The OLED works successfully with other architectures (the arduino pro mini, for example).
Is there some sort of special initialization for I2C that I’m missing for this ESP32?
I had a look at the schematics and the advised software setup from the hookup file. Based on that I do not expect QWIIC to work.
The advice is to select the ‘ESP32 Dev Module’ for the board. That will use the ESP32-variant file. That variant file does NOT have Wire1 pins defined would needed for QWIIC (according to the schematics).
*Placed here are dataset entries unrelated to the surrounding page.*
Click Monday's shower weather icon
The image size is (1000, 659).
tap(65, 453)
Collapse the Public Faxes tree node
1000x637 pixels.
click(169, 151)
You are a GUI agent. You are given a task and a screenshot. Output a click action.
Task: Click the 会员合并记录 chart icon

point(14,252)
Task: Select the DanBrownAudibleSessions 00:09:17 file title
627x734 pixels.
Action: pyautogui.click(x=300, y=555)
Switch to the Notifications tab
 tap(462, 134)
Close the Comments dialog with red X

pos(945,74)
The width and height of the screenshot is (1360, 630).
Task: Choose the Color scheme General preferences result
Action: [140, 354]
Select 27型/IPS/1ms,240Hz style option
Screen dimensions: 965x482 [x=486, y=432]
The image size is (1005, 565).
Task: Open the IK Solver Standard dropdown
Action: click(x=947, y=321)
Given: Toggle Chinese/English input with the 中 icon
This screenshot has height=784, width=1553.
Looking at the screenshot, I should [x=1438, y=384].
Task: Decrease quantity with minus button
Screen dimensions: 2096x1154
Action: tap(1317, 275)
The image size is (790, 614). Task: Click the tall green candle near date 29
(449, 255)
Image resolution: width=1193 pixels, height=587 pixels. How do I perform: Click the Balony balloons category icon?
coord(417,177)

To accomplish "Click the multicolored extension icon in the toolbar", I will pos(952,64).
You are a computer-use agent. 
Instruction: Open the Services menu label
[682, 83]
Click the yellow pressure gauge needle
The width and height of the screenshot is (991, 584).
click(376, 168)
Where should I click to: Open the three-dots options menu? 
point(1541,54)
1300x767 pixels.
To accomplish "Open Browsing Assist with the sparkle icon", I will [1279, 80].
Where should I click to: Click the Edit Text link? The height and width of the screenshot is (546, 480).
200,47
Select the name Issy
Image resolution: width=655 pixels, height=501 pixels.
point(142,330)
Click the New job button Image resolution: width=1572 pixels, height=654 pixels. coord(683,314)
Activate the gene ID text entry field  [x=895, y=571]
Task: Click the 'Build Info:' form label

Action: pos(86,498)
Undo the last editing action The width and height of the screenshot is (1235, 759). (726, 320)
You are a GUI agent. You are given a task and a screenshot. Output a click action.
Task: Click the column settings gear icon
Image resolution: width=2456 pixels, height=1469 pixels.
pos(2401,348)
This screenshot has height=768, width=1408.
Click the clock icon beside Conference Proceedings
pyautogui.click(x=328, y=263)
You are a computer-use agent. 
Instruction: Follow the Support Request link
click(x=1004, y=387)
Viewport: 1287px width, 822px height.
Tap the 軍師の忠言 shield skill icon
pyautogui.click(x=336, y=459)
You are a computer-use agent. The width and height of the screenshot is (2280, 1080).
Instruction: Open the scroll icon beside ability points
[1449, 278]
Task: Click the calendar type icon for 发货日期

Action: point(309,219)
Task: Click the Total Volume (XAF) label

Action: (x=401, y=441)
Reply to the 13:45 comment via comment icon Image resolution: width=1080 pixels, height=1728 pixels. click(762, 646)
In the sketch, you have to do something like: (I have not tried… I do not have this board)
in setup() : Wire1.begin(15, 5); // sda = IOA15, scl = IO5 according to schematics
Then try to connect to QWIIC devices using Wire1.
There are remarks about the special functions of IO5 during power-up in the schematics, but not sure how this would impact I2C. Still, give it try.
I also looks like some other pins are not correctly defined either (like the SPI)
Click on the sketch: I2C_Scanner. In that example Wire-pins are reassigned, instead of Wire1. BTW there are 2 other examples there as well for HardwareTest and Bluetooth.
I rather use Wire1 for QWIIC as a 3v3 I2C and continue to use Wire for the pins 22/21 as a 5V I2C.
But now looking at SPI, an example should have been provided on how to use the right pins with SPI.begin(int8_t sck, int8_t miso, int8_t mosi, int8_t ss) as the defaults in the ESP32-variant file can not be used :
pin ESP32-variant DEV-23386
5 CS/SS SCL
23 MOSI Not connected
19 MISO 19
18 SCK Not Connected
Once again, thanks very much. These examples may be useful in the future.
Obviously someone at Sparkfun knew that this was necessary. For me, I learned that Wire.begin and SPI.begin can take arguments. I guess this is board dependent? These arguments aren’t described in the main Arduino reference page.
So not only thanks for getting SparkFun’s product to work, but also for new knowledge.